▶ **DIRECTIONS**: Please switch "team logo" to "team name" and write out the rows again, starting at the first row and stopping after the line that has "pyautogui.click(x=436, y=117)", with everything else left unchanged.

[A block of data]
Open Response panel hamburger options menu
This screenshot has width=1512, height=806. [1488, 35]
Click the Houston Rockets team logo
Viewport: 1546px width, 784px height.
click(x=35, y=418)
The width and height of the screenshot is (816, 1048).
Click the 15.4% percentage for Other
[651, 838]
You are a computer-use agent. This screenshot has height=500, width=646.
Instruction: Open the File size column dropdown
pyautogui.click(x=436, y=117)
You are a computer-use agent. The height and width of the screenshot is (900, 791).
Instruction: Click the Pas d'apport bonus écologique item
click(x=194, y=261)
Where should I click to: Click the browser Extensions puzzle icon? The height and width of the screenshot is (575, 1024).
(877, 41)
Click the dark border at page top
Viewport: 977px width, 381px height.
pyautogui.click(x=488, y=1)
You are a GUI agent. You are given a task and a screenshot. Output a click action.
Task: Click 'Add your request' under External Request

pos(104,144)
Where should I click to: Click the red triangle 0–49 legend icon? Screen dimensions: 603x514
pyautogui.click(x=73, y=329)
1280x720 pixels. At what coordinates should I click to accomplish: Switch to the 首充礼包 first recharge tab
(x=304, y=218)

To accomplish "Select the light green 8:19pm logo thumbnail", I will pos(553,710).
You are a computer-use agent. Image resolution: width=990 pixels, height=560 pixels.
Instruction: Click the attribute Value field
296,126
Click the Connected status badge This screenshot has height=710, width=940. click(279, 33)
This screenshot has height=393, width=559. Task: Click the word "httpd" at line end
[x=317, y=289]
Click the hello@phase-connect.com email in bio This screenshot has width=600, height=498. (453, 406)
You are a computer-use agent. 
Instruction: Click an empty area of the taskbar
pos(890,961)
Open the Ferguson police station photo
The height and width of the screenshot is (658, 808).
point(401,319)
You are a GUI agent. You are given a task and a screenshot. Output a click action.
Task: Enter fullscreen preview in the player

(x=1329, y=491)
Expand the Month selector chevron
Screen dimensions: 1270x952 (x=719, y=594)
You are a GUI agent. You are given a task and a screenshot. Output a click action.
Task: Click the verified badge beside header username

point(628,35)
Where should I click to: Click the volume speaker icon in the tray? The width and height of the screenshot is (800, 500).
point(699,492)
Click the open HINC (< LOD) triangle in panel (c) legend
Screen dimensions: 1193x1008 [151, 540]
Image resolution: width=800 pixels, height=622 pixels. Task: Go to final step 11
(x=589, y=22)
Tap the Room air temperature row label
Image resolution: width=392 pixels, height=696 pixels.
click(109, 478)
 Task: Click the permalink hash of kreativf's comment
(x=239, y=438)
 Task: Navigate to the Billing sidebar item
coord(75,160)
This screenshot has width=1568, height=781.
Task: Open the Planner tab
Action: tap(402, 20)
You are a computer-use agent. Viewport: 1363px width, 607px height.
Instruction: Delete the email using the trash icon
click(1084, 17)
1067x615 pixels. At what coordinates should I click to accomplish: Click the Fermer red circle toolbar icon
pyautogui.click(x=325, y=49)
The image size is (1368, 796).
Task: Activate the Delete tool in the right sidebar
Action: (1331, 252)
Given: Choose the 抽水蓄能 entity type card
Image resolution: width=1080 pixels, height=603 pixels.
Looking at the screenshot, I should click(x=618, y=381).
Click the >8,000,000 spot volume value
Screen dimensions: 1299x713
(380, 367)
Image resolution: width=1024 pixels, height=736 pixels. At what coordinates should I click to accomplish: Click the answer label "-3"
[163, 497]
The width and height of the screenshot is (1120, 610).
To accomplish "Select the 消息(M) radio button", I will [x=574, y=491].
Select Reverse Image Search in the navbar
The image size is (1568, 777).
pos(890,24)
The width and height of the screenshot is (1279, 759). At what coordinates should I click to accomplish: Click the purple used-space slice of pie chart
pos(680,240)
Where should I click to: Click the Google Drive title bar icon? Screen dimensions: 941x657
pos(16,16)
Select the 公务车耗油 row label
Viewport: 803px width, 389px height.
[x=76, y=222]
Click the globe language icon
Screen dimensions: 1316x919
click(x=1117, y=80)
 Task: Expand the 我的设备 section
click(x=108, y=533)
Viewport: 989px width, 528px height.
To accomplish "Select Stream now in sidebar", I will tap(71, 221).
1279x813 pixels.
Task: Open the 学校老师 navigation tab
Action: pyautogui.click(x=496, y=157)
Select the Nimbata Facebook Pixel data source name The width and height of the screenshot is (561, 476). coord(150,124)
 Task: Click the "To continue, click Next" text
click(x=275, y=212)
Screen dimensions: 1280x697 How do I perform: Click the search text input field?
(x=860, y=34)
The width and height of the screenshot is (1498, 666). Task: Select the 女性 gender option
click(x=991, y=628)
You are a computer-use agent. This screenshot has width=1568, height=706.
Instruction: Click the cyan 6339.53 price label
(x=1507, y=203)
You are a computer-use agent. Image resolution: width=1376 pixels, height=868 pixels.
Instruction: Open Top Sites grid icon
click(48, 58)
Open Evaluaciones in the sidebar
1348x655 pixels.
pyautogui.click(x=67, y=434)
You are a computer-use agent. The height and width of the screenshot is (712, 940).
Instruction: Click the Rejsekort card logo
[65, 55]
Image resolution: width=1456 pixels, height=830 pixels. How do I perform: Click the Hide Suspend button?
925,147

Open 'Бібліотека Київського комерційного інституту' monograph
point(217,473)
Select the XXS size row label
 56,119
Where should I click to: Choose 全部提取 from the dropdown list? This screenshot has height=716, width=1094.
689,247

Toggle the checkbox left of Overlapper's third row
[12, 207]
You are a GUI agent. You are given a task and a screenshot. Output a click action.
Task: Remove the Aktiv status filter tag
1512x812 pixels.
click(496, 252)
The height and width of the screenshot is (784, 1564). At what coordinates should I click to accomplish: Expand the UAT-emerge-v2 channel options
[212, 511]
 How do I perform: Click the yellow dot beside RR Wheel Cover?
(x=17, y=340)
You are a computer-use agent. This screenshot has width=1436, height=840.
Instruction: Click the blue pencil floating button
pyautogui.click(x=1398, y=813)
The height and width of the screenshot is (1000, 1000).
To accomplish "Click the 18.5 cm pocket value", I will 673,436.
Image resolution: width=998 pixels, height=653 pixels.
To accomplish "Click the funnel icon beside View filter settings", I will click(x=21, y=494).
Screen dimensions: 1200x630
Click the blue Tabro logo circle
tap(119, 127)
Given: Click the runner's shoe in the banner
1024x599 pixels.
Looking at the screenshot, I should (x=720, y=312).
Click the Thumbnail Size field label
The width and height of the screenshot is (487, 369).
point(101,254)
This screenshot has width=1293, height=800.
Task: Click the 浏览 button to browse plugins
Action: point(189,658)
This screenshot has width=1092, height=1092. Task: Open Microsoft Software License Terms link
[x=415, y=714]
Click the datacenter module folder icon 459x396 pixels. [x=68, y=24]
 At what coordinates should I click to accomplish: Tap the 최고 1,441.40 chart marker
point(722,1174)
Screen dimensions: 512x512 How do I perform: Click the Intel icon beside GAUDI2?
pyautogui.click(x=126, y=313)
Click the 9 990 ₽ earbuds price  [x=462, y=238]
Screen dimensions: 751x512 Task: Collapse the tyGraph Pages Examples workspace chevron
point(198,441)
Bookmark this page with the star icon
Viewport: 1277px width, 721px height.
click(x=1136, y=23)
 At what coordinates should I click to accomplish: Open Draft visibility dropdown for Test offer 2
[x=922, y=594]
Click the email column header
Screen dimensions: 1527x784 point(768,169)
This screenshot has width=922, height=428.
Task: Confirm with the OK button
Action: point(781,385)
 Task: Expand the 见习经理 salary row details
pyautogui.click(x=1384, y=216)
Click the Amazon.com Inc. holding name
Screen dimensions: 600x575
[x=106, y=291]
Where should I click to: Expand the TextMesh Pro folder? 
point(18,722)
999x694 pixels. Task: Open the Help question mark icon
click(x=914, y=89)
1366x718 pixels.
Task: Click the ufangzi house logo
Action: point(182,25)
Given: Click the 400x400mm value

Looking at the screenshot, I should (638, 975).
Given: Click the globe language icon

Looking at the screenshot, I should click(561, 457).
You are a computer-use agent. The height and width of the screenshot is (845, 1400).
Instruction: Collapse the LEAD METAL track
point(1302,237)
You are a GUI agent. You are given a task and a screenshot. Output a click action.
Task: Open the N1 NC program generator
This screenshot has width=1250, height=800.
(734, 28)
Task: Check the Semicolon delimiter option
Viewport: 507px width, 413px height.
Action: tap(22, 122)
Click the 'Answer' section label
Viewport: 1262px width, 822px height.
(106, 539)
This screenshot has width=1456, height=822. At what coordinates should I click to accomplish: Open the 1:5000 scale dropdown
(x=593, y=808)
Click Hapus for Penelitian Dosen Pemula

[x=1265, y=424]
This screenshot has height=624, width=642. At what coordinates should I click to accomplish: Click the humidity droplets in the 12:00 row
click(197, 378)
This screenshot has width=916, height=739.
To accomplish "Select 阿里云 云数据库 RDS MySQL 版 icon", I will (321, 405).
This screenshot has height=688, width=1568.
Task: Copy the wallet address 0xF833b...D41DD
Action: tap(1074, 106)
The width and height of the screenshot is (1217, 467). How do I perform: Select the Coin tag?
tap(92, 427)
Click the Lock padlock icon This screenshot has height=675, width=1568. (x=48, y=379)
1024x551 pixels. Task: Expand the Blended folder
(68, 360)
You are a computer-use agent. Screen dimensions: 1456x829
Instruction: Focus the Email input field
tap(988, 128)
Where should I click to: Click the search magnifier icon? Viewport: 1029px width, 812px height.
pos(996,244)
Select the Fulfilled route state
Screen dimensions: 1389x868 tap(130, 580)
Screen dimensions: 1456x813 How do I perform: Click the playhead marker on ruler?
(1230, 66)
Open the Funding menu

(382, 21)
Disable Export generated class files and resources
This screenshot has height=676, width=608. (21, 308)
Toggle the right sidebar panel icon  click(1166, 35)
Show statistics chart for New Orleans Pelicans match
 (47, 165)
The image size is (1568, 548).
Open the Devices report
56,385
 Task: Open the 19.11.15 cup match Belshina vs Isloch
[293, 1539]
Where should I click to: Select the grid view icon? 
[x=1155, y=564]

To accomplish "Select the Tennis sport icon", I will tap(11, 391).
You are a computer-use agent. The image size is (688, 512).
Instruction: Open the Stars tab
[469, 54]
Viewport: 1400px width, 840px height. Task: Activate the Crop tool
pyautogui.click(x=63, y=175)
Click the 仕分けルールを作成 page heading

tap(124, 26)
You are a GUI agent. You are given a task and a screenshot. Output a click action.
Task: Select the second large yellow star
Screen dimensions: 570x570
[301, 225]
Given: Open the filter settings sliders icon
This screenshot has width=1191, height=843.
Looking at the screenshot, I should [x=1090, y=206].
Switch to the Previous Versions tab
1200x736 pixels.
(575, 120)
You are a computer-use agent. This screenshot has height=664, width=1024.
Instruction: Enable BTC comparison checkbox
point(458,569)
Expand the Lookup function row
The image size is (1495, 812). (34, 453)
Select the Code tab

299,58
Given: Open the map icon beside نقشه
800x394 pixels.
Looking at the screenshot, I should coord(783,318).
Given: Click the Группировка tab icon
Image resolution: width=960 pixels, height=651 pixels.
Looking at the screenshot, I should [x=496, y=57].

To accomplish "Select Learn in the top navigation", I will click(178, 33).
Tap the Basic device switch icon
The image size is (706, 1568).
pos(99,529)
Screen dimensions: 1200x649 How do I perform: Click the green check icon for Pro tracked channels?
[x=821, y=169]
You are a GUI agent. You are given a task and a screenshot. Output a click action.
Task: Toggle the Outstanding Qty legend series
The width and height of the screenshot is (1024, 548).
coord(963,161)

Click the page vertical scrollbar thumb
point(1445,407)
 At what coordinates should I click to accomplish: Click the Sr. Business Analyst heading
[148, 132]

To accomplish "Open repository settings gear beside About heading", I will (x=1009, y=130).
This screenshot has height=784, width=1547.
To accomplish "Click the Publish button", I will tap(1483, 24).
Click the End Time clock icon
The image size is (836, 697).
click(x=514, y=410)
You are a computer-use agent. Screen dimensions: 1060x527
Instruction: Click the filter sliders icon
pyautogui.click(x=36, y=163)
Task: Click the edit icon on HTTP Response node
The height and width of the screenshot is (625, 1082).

▶ **TASK RESPONSE**:
Open Response panel hamburger options menu
This screenshot has width=1512, height=806. [1488, 35]
Click the Houston Rockets team name
Viewport: 1546px width, 784px height.
click(x=35, y=418)
The width and height of the screenshot is (816, 1048).
Click the 15.4% percentage for Other
[651, 838]
You are a computer-use agent. This screenshot has height=500, width=646.
Instruction: Open the File size column dropdown
pyautogui.click(x=436, y=117)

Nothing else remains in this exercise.